▸ **What to work on**:
In the commentary, which university hosted the February 2010 conference on analytical approaches to world music?

Commentary
Kofi Agawu
Copyright © 2010 Society for Music Theory
[1] It would appear that the once antithetical disciplines of music theory and ethnomusicology are entering a new phase of cooperation. Put differently, music theorists are showing an increasing interest in non-Western (and non-canonical) music. Publications and conferences attest to this. For example, in February of 2010, the University of Massachusetts at Amherst hosted a conference on the subject, Analytical Approaches to World Music. This unprecedented event brought established as well as emerging theorists and ethnomusicologists together with a handful of composers and performers to exchange ideas about various non-Western repertories. The focus in session after session was the notes themselves–their extent, patterns of combination, mode of articulation and impact on listeners. It seemed to me then that a number of theorists had been especially hungry for this sort of encounter, that although they may have previously been held back from pursuing their interest by institutional factors prohibiting people who had not done ‘fieldwork’ from talking about non-Western music, the Amherst event helped to overcome such reticence. In the company of kindred spirits, one could finally and publicly experience the joys of performing linear analyses of Indian melody, juxtapose periodicities of contrasting world musics, share meticulous home-made transcriptions, debate the fine points of musical terminology, and freely distribute the reality of African rhythm into numbers, shapes and graphs just to see what would come out.
[2] In one sense, this Special Issue of MTO continues the momentum generated by the Amherst event even while announcing a significant presence for African music in a mainstream theory journal. It is perhaps no accident that two of the five contributors (David Locke and Martin Scherzinger) together with Michael Tenzer and myself participated in the February event; the remaining three (Rainer Polak, Matthew Butterfield and James Burns) would surely have felt at home there, too, had time and opportunity made their participation possible. Four of the five papers published here deal with rhythm in African music while the fifth (by Butterfield) offers a cogent demonstration of time-keeping in jazz. (I will confine my commentary to the four papers on African music so as not to overstep the limits of my knowledge).

▸ **Dataset rows**:
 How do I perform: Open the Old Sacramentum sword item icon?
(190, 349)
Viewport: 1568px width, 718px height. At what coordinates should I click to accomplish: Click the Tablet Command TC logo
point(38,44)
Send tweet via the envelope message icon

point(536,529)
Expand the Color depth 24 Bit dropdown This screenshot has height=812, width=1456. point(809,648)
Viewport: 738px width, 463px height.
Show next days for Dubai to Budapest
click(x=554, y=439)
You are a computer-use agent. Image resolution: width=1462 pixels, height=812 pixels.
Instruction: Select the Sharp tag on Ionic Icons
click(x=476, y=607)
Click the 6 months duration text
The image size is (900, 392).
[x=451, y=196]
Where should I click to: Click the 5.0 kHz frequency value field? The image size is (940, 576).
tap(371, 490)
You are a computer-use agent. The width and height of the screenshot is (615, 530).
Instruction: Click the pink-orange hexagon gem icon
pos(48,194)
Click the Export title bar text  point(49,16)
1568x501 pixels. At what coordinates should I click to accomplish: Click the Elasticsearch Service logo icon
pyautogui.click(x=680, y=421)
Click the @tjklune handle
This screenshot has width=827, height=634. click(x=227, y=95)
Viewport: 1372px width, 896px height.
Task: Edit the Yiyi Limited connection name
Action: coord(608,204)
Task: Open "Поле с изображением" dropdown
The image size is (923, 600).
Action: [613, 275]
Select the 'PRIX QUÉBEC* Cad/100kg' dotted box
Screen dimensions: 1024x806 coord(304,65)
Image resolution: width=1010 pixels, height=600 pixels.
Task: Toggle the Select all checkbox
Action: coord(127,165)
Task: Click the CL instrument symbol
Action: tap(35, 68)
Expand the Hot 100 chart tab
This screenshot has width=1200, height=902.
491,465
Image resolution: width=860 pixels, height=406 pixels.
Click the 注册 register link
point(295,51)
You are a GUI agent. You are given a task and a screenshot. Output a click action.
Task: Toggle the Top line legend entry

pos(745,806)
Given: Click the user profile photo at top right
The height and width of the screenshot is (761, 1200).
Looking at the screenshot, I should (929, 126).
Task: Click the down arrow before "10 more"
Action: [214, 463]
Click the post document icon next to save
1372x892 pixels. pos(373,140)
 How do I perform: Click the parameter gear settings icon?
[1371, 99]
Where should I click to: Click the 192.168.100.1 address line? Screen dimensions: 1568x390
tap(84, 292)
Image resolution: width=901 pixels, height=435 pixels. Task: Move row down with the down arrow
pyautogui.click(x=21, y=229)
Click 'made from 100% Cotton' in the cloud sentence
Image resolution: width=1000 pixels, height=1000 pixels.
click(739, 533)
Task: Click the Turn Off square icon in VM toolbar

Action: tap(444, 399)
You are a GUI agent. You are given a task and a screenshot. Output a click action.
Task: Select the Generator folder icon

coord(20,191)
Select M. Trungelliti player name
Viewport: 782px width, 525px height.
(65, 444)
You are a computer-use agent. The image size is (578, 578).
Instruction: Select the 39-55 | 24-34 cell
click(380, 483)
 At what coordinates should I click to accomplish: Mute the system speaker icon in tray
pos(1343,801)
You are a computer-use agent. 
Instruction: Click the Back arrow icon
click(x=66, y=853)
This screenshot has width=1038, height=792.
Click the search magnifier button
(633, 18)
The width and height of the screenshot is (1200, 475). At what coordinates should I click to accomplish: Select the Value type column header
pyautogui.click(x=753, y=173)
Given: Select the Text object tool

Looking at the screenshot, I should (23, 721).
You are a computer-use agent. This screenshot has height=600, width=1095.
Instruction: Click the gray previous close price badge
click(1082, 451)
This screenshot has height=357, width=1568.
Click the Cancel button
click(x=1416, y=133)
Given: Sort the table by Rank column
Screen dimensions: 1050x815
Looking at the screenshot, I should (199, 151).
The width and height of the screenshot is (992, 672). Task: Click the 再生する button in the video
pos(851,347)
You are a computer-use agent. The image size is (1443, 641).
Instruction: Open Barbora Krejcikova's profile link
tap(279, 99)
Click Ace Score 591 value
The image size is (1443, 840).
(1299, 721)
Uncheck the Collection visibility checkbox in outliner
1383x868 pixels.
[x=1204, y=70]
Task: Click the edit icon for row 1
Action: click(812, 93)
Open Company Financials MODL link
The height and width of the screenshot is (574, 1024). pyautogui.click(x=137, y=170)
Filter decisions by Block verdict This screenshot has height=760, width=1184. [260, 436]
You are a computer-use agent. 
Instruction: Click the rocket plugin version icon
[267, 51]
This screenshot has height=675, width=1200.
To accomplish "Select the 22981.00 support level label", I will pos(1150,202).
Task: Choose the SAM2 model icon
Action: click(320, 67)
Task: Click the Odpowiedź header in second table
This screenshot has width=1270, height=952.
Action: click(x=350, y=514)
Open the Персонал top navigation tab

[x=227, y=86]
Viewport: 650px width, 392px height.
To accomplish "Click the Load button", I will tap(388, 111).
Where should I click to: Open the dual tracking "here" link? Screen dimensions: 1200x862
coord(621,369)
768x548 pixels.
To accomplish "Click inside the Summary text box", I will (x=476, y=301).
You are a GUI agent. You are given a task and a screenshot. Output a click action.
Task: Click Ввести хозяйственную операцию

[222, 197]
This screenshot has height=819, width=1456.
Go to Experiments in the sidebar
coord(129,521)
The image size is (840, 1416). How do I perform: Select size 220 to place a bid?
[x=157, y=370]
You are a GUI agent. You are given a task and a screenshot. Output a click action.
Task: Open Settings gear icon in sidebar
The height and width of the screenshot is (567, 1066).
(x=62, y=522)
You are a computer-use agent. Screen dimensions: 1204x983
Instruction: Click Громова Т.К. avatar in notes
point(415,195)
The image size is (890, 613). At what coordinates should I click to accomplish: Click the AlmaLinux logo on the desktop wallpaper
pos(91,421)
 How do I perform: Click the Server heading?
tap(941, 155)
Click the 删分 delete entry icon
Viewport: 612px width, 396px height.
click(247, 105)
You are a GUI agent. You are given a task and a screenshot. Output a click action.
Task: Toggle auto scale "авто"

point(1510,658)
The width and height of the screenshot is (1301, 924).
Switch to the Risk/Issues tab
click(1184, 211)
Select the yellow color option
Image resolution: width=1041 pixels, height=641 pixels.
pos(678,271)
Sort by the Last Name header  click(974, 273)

▸ **Response to the exercise**:
The University of Massachusetts at Amherst.